— INPUT FOR THIS TASK —
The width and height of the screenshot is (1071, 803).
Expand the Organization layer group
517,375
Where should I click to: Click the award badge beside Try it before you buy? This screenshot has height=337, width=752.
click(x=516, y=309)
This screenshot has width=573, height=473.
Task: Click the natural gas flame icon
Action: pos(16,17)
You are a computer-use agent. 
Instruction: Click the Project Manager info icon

— EXERCISE PROMPT —
Render each line of the entries above as a JSON list of strings, one string per line, with blank lines omitted.

— RESULT FOR THIS TASK —
[
  "The width and height of the screenshot is (1071, 803).",
  "Expand the Organization layer group",
  "517,375",
  "Where should I click to: Click the award badge beside Try it before you buy? This screenshot has height=337, width=752.",
  "click(x=516, y=309)",
  "This screenshot has width=573, height=473.",
  "Task: Click the natural gas flame icon",
  "Action: pos(16,17)",
  "You are a computer-use agent. ",
  "Instruction: Click the Project Manager info icon"
]